Since 50-55% of women are affected by vein issues and they get worse due to heredity factors, aging, and hormonal changes, I thought this would be a perfect topic to tackle.
At least half of us need this info and the other half can just go around every day feeling superior (not bitter at all!).
A. Work out: It promotes leg strength and better circulation. And this leads to my next tip…
B. Maintain a healthy weight: The heavier you are, the more pressure you put on your veins.
C. Move around every half hour: If you sit or stand for long periods, take a quick walk and change positions.
D. Elevate: At the end of each day, prop them up higher than your heart for 10-15 minutes
E. Wear flats instead of heels: I hate this one, so at least try to mix it up if you can’t go cold turkey.
F. Compression stockings: They are as ugly as they sound, but they will help give your legs the support they need to keep the blood flowing up to your heart.
2. Conceal - This is obviously the least invasive, but it’s temporary and won’t last for more than a couple showers. The darker your skin is, the less obvious the veins are. Self-tanner (I LOVE the Tan Towels - they streak the least) is the way to go.
3. Sclerotherapy – I tried sclerotherapy with saline in my early 20s and it hurt so very badly, that I only made it through 2 sessions. However, (this is a big deal) nowadays there are new agents, which are a lot less painful. Look for a doctor who uses Asclera (Polidocanol) rather than Sotradecol (STS) or hypertonic saline. Note that sclerotherapy has been shown to be less painful and more effective than laser treatments on spider veins. It’s also less expensive, but can take 2-6 treatments.

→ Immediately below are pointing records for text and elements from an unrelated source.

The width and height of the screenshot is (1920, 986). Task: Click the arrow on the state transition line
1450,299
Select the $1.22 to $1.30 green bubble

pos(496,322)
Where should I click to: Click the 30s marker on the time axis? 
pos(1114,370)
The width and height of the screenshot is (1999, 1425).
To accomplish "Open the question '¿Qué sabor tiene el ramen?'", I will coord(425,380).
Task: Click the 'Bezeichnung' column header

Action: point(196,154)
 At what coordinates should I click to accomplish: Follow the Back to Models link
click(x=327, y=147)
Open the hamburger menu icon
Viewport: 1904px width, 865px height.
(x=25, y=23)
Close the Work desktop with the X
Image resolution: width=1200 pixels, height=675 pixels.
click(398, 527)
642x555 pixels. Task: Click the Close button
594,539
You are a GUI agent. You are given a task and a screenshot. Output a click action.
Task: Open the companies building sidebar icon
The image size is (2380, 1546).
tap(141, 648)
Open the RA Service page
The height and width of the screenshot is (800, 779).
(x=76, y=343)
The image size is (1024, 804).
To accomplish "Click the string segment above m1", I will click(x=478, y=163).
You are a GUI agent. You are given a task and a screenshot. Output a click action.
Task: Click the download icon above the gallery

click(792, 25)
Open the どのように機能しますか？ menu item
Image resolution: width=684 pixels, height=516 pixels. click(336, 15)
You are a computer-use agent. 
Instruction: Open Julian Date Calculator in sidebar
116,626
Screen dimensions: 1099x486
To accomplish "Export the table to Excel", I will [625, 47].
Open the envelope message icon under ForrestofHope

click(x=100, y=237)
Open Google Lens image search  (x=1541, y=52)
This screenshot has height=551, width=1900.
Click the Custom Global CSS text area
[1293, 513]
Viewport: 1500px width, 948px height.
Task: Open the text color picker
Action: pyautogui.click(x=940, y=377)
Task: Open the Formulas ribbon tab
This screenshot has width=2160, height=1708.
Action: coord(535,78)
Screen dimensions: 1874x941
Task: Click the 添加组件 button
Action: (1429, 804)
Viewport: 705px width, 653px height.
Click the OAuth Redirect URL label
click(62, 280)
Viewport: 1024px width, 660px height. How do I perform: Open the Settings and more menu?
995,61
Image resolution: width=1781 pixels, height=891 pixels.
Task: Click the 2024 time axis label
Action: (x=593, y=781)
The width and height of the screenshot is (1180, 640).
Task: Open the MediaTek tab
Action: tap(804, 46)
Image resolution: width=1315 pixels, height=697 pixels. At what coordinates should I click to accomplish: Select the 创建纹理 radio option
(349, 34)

4. Sclerotherapy with Foam - This is a newer technique often used for larger spider veins and some varicose veins. The physician uses a foam version of the agent or mixes it with foam that can be as thick as toothpaste. This ensures that the agent has lasting contact with the veins and displaces the blood, rather than diluting it, which leads to better results.
5. Guided Sclerotherapy - If the veins are large, the sources may be well below the surface and out of sight. To identify these, a doctor may use duplex ultrasound technology to guide the needle or laser directly to the sites. (This may be used to help with laser and needle therapy.)
6. Laser and Energy Therapies
A. Endovenous Laser Therapy (EVLT): This is a newer alternative to the vein stripping you’ve probably heard about. This is a quick and relatively painless procedure and involves little downtime.
B. Radiofrequency Ablation (Venefit): This is similar to EVLT, but is said to leave you less sore. Laser type treatments do work best on fair skin and should be used on deeper veins that don’t bulge.
C. NdYag Laser: Pulsed lasers may help zap vein clusters that are too small for a needle. Like the ones you would see on your face and other small broken capillary clusters.
Who knew there were so many options and techniques out there? The truth is you may need a combination of some of the above. Please, go see a board-certified plastic surgeon, vascular surgeon, or phlebologist and ask them to help diagnose your specific issues. (NOTE: you may want to consider a venous reflux ultrasound, which will let you know how deep and where the issues originate.) So, you can treat the trunk not just the branches.